No doubt teams looking to make a deal with the Cubs this month will be inquiring about the following trio, as well:
Gleyber Torres, SS
Torres is only 19 and has moved up from the No. 41 preseason prospect by both outlets. He collected four hits — including a homer — Thursday to bump his season line to .268/.350/.424 with Advanced Class-A Myrtle Beach.
Baseball Prospectus's rationale for his ranking makes Torres sound like a can't miss prospect:
Why He'll Succeed: There’s no real weakness to Torres’ game. Everything but the power flashes above-average to plus, and his instincts both at the plate and in the field are impressive for any age, much less a 19-year-old.
Why He Might Fail: If he doesn’t stick at shortstop, he doesn’t have the offensive skill set to be a first-division regular. That’s all I got.
Eloy Jimenez, OF
Jimenez is also 19 and was not included on the game's top prospect lists in the preseason. But he's turning heads now for Class-A South Bend, hitting .337 wiht a .909 OPS on the season, including 10 homers and a whopping 29 doubles in 79 games.
Here's BP's rationale:
Why He'll Succeed: One of the two or three best young hitters in the minors, Jimenez has the size, bat speed, and hitting ability to develop into a middle-of-the-order hitter.
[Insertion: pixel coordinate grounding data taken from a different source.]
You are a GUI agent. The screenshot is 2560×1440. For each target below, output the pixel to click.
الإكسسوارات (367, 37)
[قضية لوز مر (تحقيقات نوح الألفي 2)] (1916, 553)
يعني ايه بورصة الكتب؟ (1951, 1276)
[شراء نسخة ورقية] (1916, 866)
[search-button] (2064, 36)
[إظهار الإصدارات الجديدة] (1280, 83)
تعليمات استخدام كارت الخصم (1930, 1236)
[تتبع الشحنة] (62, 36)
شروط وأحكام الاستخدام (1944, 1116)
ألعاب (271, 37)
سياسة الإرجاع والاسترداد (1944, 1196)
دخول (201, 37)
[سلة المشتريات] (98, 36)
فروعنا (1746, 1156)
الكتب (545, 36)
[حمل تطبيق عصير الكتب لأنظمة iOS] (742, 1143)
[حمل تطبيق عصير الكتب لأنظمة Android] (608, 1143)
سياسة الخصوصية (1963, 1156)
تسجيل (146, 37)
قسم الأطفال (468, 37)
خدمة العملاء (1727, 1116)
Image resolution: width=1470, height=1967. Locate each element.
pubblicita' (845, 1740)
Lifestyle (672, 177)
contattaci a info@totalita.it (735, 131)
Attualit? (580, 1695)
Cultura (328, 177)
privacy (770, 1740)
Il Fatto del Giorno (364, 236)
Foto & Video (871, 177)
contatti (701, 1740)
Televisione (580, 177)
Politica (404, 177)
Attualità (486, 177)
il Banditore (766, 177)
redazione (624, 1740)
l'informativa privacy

If his approach matures, 30-homer seasons with a .300 average and a good OBP aren’t out of the question.
Why He Might Fail: His aggressive approach could get exploited as his moves up the organizational ladder and down the defensive spectrum, making the bat less palatable, though still playable.
Ian Happ, 2B/OF
Happ, 21, was the Cubs' first pick (ninth overall) last summer and instantly found himself among the Top 100 prospects in the preseason, topping out at No. 67 on BP's list.
He's bounced around between second base and outfield, but has hit everywhere he's gone, including a .452 average and 1.180 OPS in 12 games since being promoted to Double-A Tennessee this season.
Here's BP's rationale for his ranking:
Why He’ll Succeed: When he finds a long-term defensive home he'll be a solid, well-rounded regular with quality makeup and clubhouse contributions. Does a little bit of everything offensively, hitting for average, some power, and putting up double-digit stolen base totals.
Why He Might Fail: His longer swing and high strikeout totals could get exposed against big-league competition, and the unusual tool set might never quite fit an everyday profile, in which case Happ would ultimately have more of a utility future.